Ende September verzeichnete der Stellenmonitor des Wirtschaftsbunds 161.434 offene Stellen in Österreich. Parallel dazu waren 279.730 Personen arbeitslos gemeldet. Der naive Lösungsansatz: Diese Personen zu Quereinsteigern machen. Umschulen und in jenen Branchen einsetzen, die aktuell Bedarf haben. Klingt ideal, funktioniert aber in dieser Form nicht oder nur selten. Trotzdem wäre ein Potenzial da, den Mangel etwas zu lindern, sagt Bascha. Für Unternehmen wäre es sinnvoll, Quereinsteiger für Neubesetzungen zumindest auf dem Radar zu haben. Denn ausgebildete Qualifikationen sind nicht mehr nur das einzige ausschlaggebende Kriterium für eine Anstellung.

Neue Ansprüche

„Soziale Fähigkeiten rücken vermehrt in den Vordergrund“, erklärt der Wiener Unternehmensberater Arthur Zoglauer. „Man sucht Teamplayer, Personen mit starkem Auftreten und neuen Perspektiven.“ Das fehlende Fachwissen könne man vergleichsweise schnell anlernen. „Das nennt man Hire of Attitude, also Persönlichkeitsanstellung“, so der Experte.

Bettina Hauser, HR-Leiterin von Hofer, bestätigt das aus ihrem Recruiting-Alltag: „In unserem Bewerbungsprozess im Handel geht es vielmehr um persönliche Fähigkeiten und Eigenschaften, als um Fachwissen“, sagt sie. Motivierte Quereinsteiger, unabhängig von ihrem bisherigen beruflichen Werdegang, würden Erfahrungen, neue Kenntnisse und Motivation bringen. „Sie sind bei uns gern gesehen“, sagt die Hofer-Personalchefin.

Laut der Xing-Studie werden Quereinsteiger sogar von acht Prozent der Recruiter bei der Neubesetzung von Stellen bevorzugt. In manchen Berufen würde man sogar fast ausschließlich auf Quereinsteiger setzen. Etwa in der Bestattungsbranche. Warum? „Weil es hier keine richtige Ausbildung gibt“, sagt Alexander Hovorka Geschäftsführer von Bestattung Himmelblau. Deswegen freut er sich über jeden Elektriker, Koch, Malermeister oder Schauspieler, der in seinen Bestattungsbetrieb quereinsteigt. Ausgebildet werden sie dann vom Unternehmen.

Fehlendes Fachwissen

Generell zeigt sich: Wie offen Unternehmen gegenüber Quereinsteigern sind, ist eine Branchenfrage. Das belegt auch die Studie. Besonders offen ist, wenig überraschend, das Gastgewerbe. Gefolgt von Transport und Logistik sowie Handel. Dass andere Branchen weniger aufgeschlossen sind, ergibt sich aus dem Aufgabenfeld, sagt Arthur Zoglauer: „Gewisse Tätigkeiten gibt man nicht aus der Hand, weil es Wissen braucht. Als Quereinsteiger wird man zum Beispiel selten ein Pilot.“ Und: 21 Prozent der befragten Recruiter hätten aufgrund des mangelnden Fachwissens negative Erfahrungen gesammelt. Ob man dann vor weiteren Versuchen zurückschreckt?

■ ■ ■ ■

> **Aufgabe 1**
Gib aus der Auflistung den Abschnitt von der Zeile mit „The height and width of the screenshot is (460, 1238).“ bis einschließlich der Zeile mit „tap(247, 442)“ als Markdown-Tabelle mit den Spalten „Nummer“ und „Zeile“ aus. Leerzeilen und Bilder bleiben dabei weg.
Der Textauszug und die Auflistung haben inhaltlich nichts miteinander zu tun.

> **Zu bearbeitende Daten**
■ ■ ■ ■

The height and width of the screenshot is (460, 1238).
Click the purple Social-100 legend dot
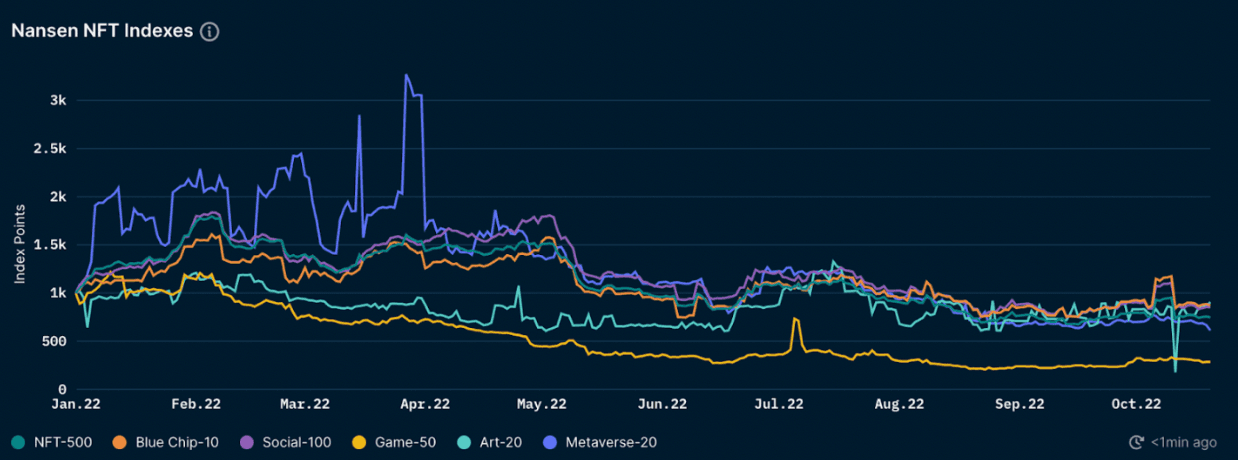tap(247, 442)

■ ■ ■ ■

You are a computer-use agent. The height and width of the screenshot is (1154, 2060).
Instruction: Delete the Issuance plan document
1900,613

■ ■ ■ ■

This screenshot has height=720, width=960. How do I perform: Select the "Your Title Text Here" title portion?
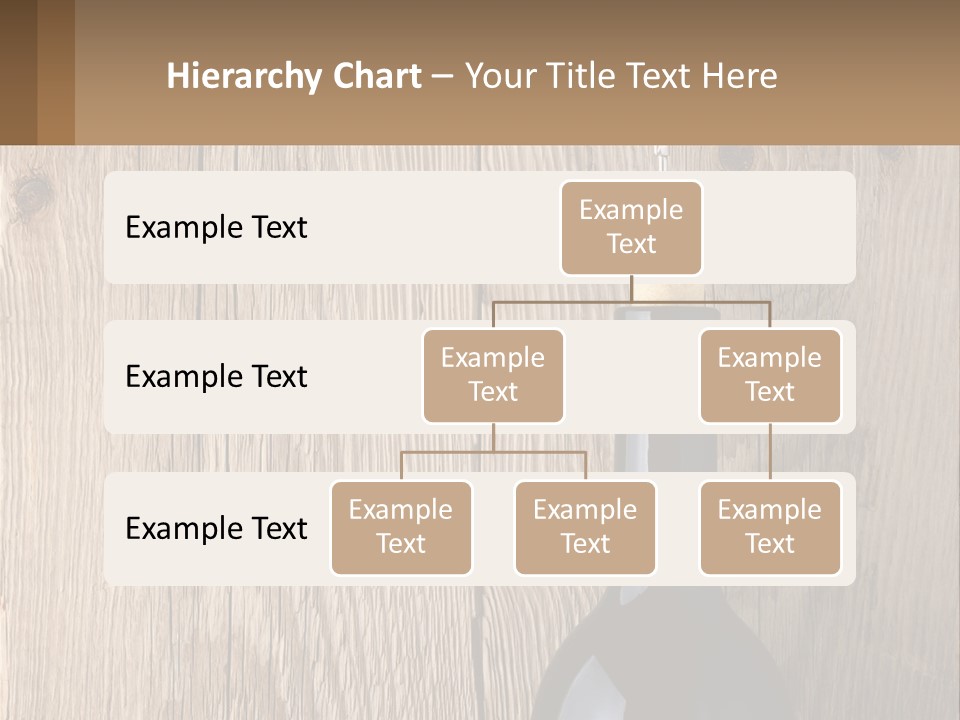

■ ■ ■ ■

> **Aufgabe 2**
Schreib den Text über Quereinsteiger auf dem österreichischen Arbeitsmarkt im Anschluss an seinen letzten Satz weiter.

> **Antwort 1**
| Nummer | Zeile |
|---|---|
| 1 | The height and width of the screenshot is (460, 1238). |
| 2 | Click the purple Social-100 legend dot |
| 3 | tap(247, 442) |

> **Antwort 2**
Personalberaterin Manuela Lindlbauer könnte das jedenfalls nachvollziehen. „Es sind angespannte Zeiten. Firmen haben Angst vor Fehlentscheidungen. Sie suchen nach Mitarbeitern, die Sicherheit geben und Fachwissen haben, auf das sie sich verlassen können.“ Für einen Branchenwechsel müsse man bereit sein, die Extrameile zu gehen, sich doppelt anstrengen. Eigenschaften, die nicht unbedingt zur aktuellen Arbeitsmoral mit Vier-Tage-Woche und Homeoffice passen würden. Hinzu komme, dass viele Quereinsteiger ein falsches Bild vom Wunschberuf hätten, sagt Lindlbauer. Sie ziehen dann kurzerhand enttäuscht weiter.

Job-Erfüllung

Davon kann Matthias Dvoracek, Bestattung Himmelblau, ein Lied singen: „Manche kommen erst nach der Bewerbung drauf, dass man mit Verstorbenen zu tun hat.“ Transparenz im Bewerbungsprozess ist also wichtig, von beiden Seiten, meint er. Dvoracek ist auch ein Quereinsteiger. Seit knapp vier Jahren ist er als Bestattungsfachkraft tätig. „Davor war ich 14 Jahre lang in der Gastro, habe mich aber immer nach etwas anderem gesehnt.“ Den Bestatterberuf hatte er dabei schon länger im Visier und konnte es selbst kaum glauben, als sich sein Job-Traum erfüllte: „Jeder Mensch hat einen Auftrag und für mich war es, anderen zu helfen. Das kann ich mit dem Beruf“, erzählt er.

Ein weiteres Erfolgsbeispiel für den Quereinstieg ist die ehemalige „Miss Earth Austria“ Nadine Pfaffeneder. Nach der Matura startete die heute 23-Jährige ihr Lehramtstudium – und modelte nebenbei. „Das hat aber nicht gepasst. Ich wollte einen Zukunftsjob, in dem ich einen Beitrag für die Gesellschaft leisten kann.“ Gesucht, gefunden: Zwei Jahre lang war sie für eine Betreuungsfirma tätig und absolvierte ihre Heimhilfeausbildung. Heute ist sie selbstständig und hat ihre eigene Betreuungsfirma. Leitet ein elfköpfiges Team mit einigen Quereinsteigern. Ein klarer Bonus: „Je größer die Palette an Betreuern, desto diverser ist das Angebot für unsere Klienten“, sagt sie.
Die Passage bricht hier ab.